In 1878, Swift hired engineer Andrew Chase to design a ventilated car that was well-insulated, and positioned the ice in a compartment at the top of the car, allowing the chilled air to flow naturally downward. The meat was packed tightly at the bottom of the car to keep the center of gravity low and to prevent the cargo from shifting.  Chase's design proved to be a practical solution to providing temperature-controlled carriage of dressed meats, and allowed Swift & Company to ship their products all over the United States, and even internationally, and in doing so radically altered the meat business. 
 

Swift's attempts to sell this design to the major railroads were unanimously rebuffed as the companies feared that they would jeopardize their considerable investments in stock cars and animal pens if refrigerated meat transport gained wide acceptance.  In response, Swift financed the initial production run on his own, then — when the American roads refused his business — he contracted with the Grand Trunk Railway (who derived little income from transporting animals "on-the-hoof") to haul them into Michigan and then eastward through Canada.
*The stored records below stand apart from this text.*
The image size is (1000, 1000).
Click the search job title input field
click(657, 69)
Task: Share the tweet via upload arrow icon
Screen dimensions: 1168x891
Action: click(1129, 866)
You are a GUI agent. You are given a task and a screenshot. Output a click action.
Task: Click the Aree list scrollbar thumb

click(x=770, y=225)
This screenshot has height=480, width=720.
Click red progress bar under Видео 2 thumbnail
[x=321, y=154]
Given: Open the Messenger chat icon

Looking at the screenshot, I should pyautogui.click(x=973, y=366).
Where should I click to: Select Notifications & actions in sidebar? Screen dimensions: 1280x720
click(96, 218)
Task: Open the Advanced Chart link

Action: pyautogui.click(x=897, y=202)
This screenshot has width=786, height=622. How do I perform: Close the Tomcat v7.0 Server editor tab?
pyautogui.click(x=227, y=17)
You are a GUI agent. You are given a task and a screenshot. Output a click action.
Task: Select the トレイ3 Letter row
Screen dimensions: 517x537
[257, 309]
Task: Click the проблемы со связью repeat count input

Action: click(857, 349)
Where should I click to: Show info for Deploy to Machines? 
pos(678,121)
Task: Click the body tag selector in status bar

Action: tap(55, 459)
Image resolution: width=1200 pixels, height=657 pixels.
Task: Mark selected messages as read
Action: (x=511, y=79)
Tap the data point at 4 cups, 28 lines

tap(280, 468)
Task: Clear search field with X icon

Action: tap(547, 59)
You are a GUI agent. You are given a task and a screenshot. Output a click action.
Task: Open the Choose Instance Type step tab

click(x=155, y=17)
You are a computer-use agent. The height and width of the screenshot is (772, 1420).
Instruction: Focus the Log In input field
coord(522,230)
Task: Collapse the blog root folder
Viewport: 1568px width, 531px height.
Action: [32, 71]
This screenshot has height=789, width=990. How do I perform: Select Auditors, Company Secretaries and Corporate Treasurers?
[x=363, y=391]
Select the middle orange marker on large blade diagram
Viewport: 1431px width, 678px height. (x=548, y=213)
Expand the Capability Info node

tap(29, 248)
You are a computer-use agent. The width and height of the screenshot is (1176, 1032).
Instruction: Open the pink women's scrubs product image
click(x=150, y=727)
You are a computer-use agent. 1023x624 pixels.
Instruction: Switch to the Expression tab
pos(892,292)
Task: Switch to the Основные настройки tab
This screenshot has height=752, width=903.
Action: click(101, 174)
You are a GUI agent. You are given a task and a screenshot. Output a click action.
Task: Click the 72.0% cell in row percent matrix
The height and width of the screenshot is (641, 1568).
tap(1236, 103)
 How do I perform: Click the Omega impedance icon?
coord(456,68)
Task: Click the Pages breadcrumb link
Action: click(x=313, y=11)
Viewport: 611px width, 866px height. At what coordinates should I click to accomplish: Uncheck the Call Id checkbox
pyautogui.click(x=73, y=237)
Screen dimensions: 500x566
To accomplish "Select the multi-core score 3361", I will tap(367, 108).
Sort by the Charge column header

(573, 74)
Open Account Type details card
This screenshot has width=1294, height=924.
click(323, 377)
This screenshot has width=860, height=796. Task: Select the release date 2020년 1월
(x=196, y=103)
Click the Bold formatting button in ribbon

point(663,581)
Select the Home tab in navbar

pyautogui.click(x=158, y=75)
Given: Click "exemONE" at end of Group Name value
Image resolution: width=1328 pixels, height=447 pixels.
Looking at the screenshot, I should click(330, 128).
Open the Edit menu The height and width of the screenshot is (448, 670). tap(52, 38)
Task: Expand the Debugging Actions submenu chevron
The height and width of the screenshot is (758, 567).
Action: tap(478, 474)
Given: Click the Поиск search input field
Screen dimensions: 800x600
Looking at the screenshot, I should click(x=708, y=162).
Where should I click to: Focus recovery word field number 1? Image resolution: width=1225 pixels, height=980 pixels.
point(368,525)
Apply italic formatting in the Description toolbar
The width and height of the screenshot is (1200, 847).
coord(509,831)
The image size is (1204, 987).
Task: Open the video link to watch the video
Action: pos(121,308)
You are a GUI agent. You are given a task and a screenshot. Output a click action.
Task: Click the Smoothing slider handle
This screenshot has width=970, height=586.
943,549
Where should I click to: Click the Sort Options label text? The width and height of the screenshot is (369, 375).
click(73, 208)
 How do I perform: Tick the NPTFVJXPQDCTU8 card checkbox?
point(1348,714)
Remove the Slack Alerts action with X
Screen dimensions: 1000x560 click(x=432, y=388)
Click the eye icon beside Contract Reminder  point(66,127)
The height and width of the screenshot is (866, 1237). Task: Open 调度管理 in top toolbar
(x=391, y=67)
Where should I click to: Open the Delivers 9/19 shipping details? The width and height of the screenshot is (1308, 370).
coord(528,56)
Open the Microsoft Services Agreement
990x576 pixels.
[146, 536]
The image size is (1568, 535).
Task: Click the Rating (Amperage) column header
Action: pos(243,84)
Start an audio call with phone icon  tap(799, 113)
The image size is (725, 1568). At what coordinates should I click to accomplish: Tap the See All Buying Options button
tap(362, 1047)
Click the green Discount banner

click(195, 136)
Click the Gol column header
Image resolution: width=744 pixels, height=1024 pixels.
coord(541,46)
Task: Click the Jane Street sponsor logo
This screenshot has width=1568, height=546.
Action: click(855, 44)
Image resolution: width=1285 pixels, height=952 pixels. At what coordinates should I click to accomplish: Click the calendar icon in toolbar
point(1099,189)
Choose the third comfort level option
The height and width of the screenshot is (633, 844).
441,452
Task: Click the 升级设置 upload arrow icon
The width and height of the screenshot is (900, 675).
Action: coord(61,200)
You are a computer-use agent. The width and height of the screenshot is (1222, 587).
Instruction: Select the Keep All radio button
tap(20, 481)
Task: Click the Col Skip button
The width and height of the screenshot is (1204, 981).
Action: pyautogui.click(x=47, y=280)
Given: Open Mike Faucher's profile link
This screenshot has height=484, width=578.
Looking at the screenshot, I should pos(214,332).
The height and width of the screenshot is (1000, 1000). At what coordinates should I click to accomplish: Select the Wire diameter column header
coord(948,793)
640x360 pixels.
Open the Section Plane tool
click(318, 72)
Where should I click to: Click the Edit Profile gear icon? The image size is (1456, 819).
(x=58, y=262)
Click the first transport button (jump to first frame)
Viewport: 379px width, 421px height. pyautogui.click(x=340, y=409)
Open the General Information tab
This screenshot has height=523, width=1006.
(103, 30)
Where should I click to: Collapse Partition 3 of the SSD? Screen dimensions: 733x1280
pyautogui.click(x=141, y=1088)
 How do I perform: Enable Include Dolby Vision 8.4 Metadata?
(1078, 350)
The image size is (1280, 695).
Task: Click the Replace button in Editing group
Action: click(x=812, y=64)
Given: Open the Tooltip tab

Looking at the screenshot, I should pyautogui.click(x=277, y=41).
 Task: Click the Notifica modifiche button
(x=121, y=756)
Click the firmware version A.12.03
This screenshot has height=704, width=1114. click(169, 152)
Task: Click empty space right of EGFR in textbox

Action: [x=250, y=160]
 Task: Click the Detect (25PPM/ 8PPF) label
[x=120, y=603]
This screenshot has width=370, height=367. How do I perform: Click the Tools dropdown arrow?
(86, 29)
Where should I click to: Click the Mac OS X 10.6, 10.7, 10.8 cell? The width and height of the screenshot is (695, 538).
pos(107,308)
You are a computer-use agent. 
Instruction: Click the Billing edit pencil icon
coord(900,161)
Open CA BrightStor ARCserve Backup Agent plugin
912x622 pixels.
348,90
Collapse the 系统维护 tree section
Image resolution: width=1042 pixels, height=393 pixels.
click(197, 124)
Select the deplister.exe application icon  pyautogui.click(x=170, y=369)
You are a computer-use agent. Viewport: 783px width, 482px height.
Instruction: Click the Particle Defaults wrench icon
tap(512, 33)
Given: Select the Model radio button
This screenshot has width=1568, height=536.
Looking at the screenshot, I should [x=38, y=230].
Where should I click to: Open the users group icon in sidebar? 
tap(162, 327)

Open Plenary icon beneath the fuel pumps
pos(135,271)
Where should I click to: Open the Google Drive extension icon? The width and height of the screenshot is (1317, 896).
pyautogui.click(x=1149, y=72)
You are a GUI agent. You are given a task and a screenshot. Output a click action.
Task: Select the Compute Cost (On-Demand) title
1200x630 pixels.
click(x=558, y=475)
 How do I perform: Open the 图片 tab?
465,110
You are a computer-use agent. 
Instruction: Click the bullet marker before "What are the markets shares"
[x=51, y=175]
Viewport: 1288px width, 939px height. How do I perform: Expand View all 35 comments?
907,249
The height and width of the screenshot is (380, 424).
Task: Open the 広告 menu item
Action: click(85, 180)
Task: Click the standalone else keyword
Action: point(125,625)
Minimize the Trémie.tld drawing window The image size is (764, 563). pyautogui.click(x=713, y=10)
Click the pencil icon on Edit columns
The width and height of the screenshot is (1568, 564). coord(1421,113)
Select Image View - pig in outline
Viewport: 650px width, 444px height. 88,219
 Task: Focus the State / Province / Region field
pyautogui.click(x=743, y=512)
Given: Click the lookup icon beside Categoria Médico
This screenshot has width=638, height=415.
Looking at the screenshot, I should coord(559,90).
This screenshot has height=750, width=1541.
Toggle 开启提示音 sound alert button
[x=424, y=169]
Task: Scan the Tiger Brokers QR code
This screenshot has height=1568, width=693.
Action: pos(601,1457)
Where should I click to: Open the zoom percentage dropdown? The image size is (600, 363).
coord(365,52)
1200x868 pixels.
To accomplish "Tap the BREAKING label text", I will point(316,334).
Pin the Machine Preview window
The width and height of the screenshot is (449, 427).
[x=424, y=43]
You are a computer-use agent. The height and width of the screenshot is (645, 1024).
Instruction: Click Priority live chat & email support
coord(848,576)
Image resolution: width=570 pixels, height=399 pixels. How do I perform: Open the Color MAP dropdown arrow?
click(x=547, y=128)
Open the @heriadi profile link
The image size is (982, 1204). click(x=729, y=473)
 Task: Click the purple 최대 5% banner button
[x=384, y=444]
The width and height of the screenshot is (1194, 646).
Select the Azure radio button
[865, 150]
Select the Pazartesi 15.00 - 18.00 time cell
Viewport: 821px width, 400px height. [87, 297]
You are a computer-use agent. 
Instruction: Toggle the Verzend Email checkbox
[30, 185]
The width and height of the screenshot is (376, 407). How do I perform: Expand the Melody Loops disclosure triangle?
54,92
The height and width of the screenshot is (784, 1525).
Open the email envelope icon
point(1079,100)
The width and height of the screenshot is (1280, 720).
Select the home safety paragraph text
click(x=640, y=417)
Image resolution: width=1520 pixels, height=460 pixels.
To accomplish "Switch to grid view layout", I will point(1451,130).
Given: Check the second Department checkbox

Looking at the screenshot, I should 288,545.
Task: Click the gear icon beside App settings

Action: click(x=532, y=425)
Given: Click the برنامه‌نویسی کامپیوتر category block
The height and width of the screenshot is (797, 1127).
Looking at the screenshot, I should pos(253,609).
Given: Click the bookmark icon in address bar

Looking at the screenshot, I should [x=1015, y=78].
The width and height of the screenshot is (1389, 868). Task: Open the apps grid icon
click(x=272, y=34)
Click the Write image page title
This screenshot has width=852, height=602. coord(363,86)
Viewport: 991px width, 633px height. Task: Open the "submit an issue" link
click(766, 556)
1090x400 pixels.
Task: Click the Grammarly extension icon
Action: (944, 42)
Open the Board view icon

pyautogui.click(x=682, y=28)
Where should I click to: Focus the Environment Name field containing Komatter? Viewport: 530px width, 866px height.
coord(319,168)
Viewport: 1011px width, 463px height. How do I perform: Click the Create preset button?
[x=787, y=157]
In 1880 the Peninsular Car Company (subsequently purchased by ACF) delivered to Swift the first of these units, and the Swift Refrigerator Line (SRL) was created.  Within a year the Line’s roster had risen to nearly 200 units, and Swift was transporting an average of 3,000 carcasses a week to Boston.  Competing firms such as Armour and Company quickly followed suit.  By 1920 the SRL owned and operated 7,000 of the ice-cooled rail cars.  The General American Transportation Corporation assumed ownership of the line in 1930.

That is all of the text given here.